Clay animators design clay characters. Then they use stop-motion animation
to produce a film or scene. Stop-motion involves manipulating the movement
of a character one picture at a time.
"You move the character in increments. If you want him to touch his head,
you move his hand up a little, take a picture, up a little, take a picture,
until finally his hand touches his head. When you project the film, it looks
like he's moving smoothly," says Michael Frierson. He is a professor of broadcasting
and an expert on the clay animation industry.
"Animation is the inverse of live action filmmaking, in that the goal is
to shoot it one to one," says Frierson.
"In other words, because it's so labor-intensive, you'll use every frame
you generate. All the work is at the pre-production stage, where you design
the characters, write the script and make a storyboard. Once you start to
animate, it's a matter of following that carefully planned out script."
A storyboard is a series of images that describes the shots and the action
that will take place. "At the editing stage, you don't have 10 takes to look
through to decide which one you want -- you've hopefully got only one take,"

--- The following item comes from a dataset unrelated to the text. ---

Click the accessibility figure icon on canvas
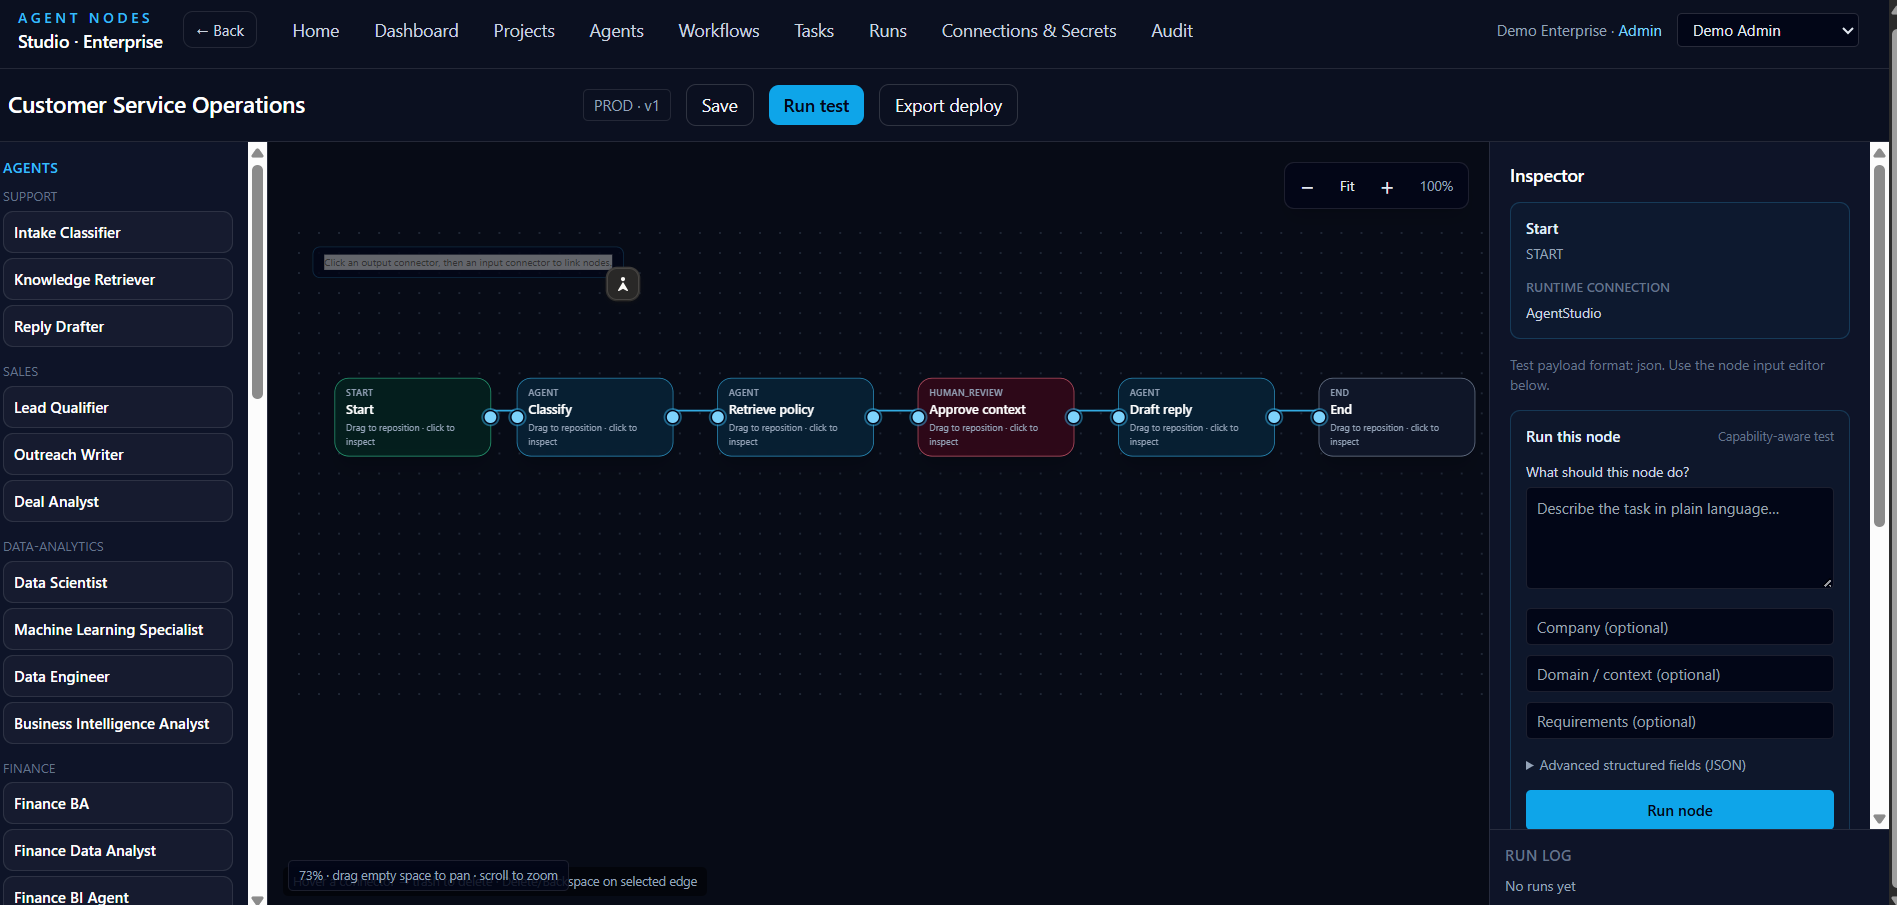Screen dimensions: 1897x905 click(623, 285)
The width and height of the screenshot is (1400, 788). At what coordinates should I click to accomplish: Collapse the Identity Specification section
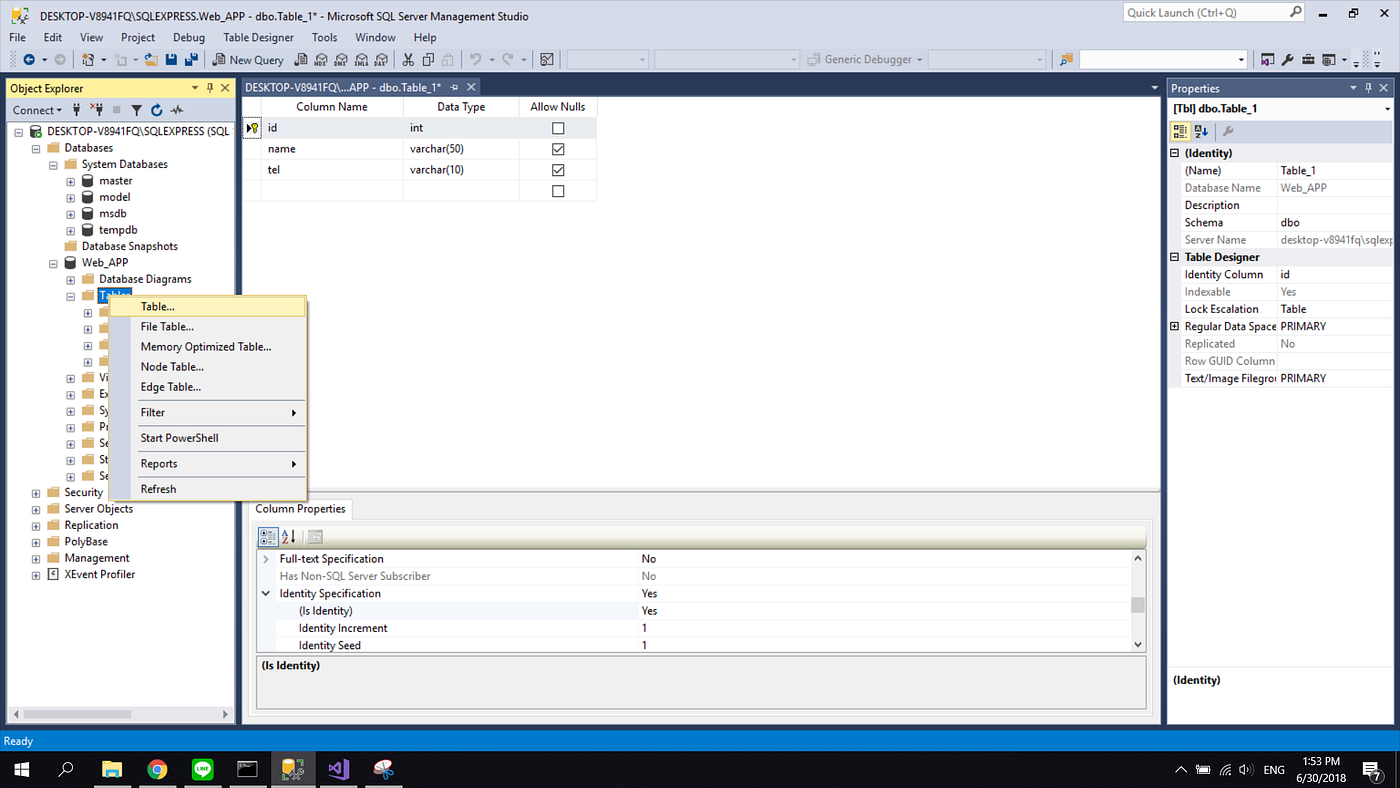tap(266, 593)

"The post-production or the editing part of it is easy. The pre-production
is much more intensive than live action because everything has to be planned
out in advance."
Because clay animators move their characters in increments and then take
a picture after each tiny move, thousands of frames are required to make even
a simple film. In fact, 24 frames are required for a single second of film
-- just imagine how many images you'd have to take to make a 10-minute film!
Give up? You'd need 14,400 pictures!
Animators make their characters out of Plasticine, a non-hardening clay.

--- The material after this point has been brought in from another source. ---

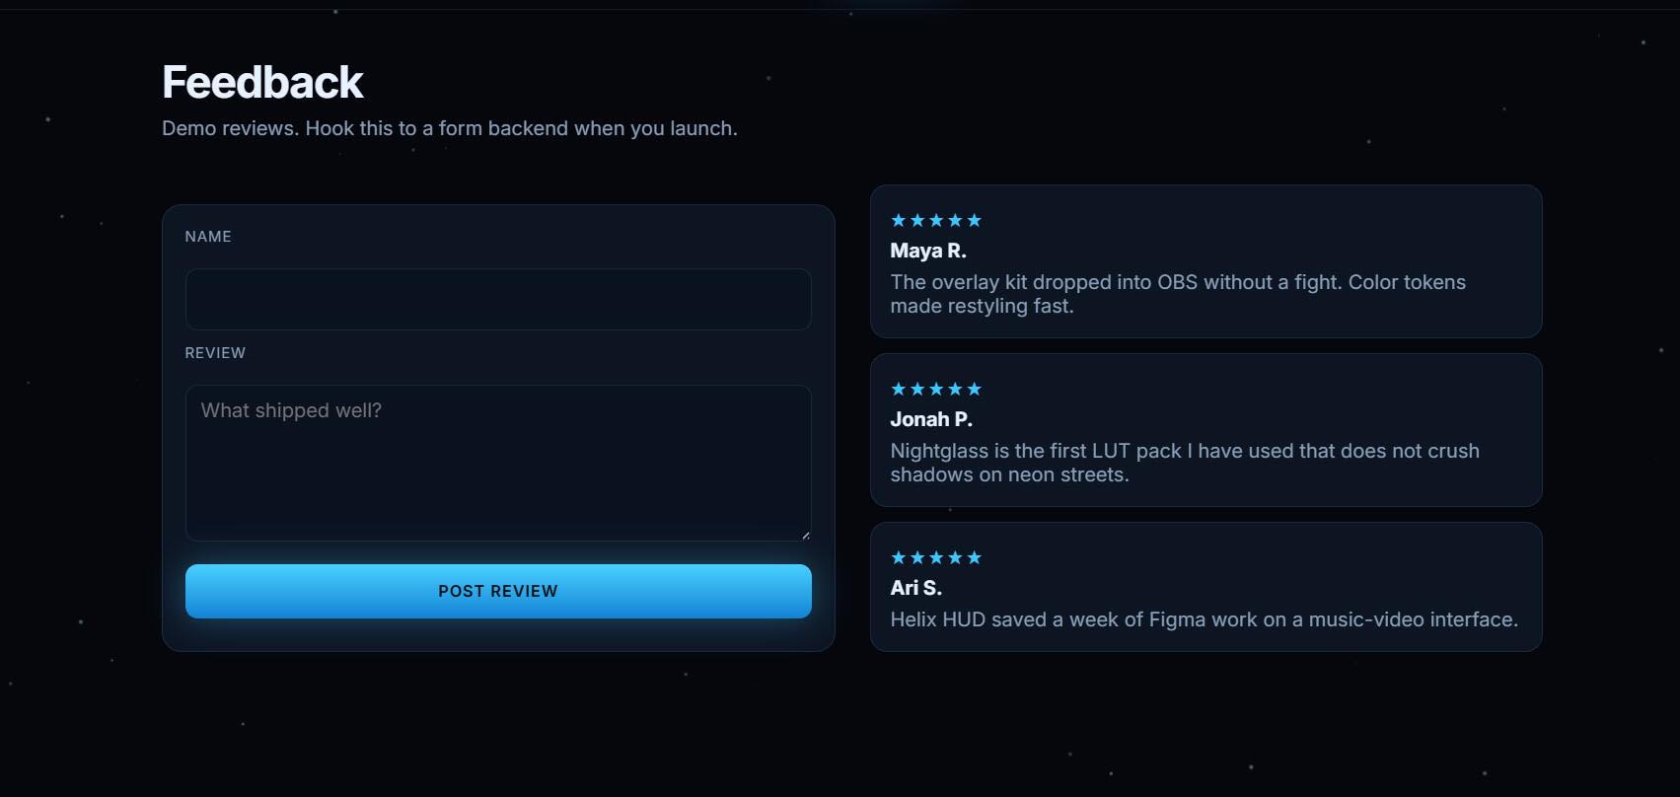Click the overlay kit OBS review text
This screenshot has width=1680, height=797.
1178,294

"Clay has a lot of advantages," says Frierson.
"It's very tactile, kids love to work with it and it shows a lot of surface
detail naturally. There are certain things that are hard to do with clay.
It's heavy, tends to sag and gets sticky. For example, you can't fly a character."
Using other materials, such as foam latex, is becoming more popular.
Foam has been used in other well-known stop-animation productions like
the Lipton Brisk Ice Tea commercial featuring Sylvester Stallone's Rocky character.
Clay animation requires fine motor skills and patience. Animators work
long hours for many months to produce a piece. "It's very slow and requires
a certain kind of focus," says Frierson.
"Sometimes it'll take you 20 minutes to set the next frame, you'll go 'click
click,' and then you have to work another hour to get it arranged to where
you're ready to shoot the next frame."
Many industries require people who can work with clay. Although computers
are playing more of a role in the design process, clay models are still a
very important and vital part of auto design.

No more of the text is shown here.